Dataset records:
--- Start ---

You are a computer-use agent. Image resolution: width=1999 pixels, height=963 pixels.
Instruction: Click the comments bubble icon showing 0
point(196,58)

--- End ---
--- Start ---

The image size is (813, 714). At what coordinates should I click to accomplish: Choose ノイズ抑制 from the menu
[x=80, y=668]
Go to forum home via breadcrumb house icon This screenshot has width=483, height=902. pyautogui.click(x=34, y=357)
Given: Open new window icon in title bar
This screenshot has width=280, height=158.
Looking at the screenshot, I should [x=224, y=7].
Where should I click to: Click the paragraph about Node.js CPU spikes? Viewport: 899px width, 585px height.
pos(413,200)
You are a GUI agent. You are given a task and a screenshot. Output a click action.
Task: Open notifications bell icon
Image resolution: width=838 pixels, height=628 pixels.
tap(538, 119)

--- End ---

The request: Copy out every line of the data above that contains the string "should". Only matches with the same capitalization count.

Solution to the problem:
The image size is (813, 714). At what coordinates should I click to accomplish: Choose ノイズ抑制 from the menu
Looking at the screenshot, I should [x=224, y=7].
Where should I click to: Click the paragraph about Node.js CPU spikes? Viewport: 899px width, 585px height.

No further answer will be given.